[2878] in bugtraq
Re: BoS: Re: Solaris mailx hole
daemon@ATHENA.MIT.EDU (Travis Hassloch x231)
Tue Jul 2 15:31:04 1996
Date: Tue, 2 Jul 1996 14:10:28 -0500
Reply-To: Bugtraq List <BUGTRAQ@NETSPACE.ORG>
From: Travis Hassloch x231 <travis@EvTech.com>
To: Multiple recipients of list BUGTRAQ <BUGTRAQ@NETSPACE.ORG>
In-Reply-To: Your message of "Tue, 02 Jul 1996 01:08:49 EDT."

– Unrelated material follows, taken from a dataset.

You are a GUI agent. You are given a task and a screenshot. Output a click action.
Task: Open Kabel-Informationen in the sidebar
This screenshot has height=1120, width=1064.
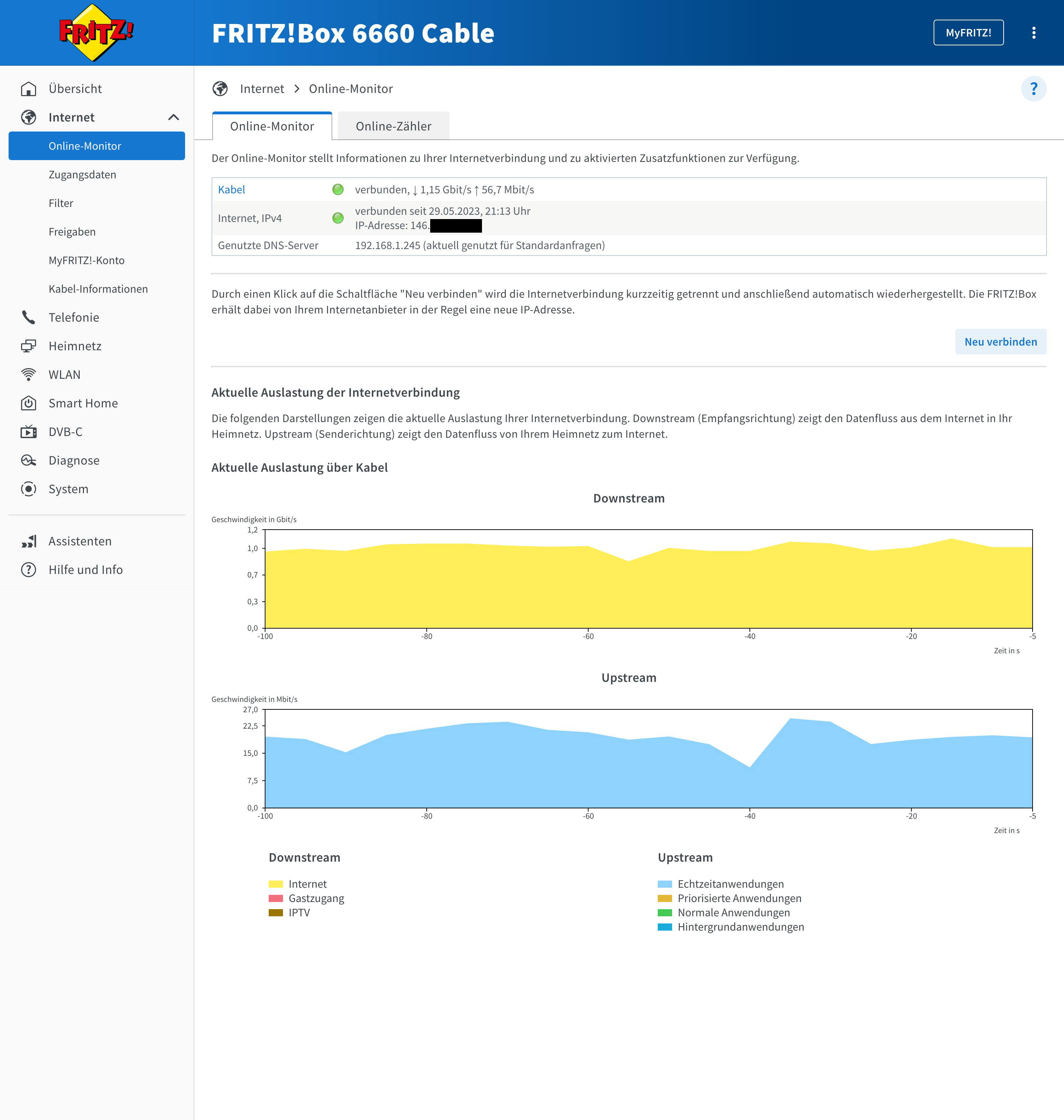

<Pine.SUN.3.91.960702005934.18788A-100000@bigdog.fred.net>
In message <Pine.SUN.3.91.960702005934.18788A-100000@bigdog.fred.net> you write
:
> echo "localhost $USER" | /bin/mail $TARGET
This line should be preceeded somewhere in the script by a line
which sets $USER:
USER=`whoami`
> 2. We have considered several potential workarounds for this
> vulnerability. The ideal fix would be to remove global write
> access to the mail spool directory. However, this is not
> possible as programs such as /bin/mail, /usr/ucb/Mail and
> elm require everyone to have write access. Also it is not
or to be sgid-mail.
> possible to, for example, change the group ownership of
> /var/spool/mail to mail and give /bin/mail and /usr/ucb/Mail
> setgid mail privilege, as they do not reset their group id
> before forking a shell.
Unless you have sources and can fix them.
> i. Ensure that every user maintains a mailbox file. The
> following program will create a mailbox for every user
> on the system, if one does not currently exist.
Would it also suffice to have an alias for each such user?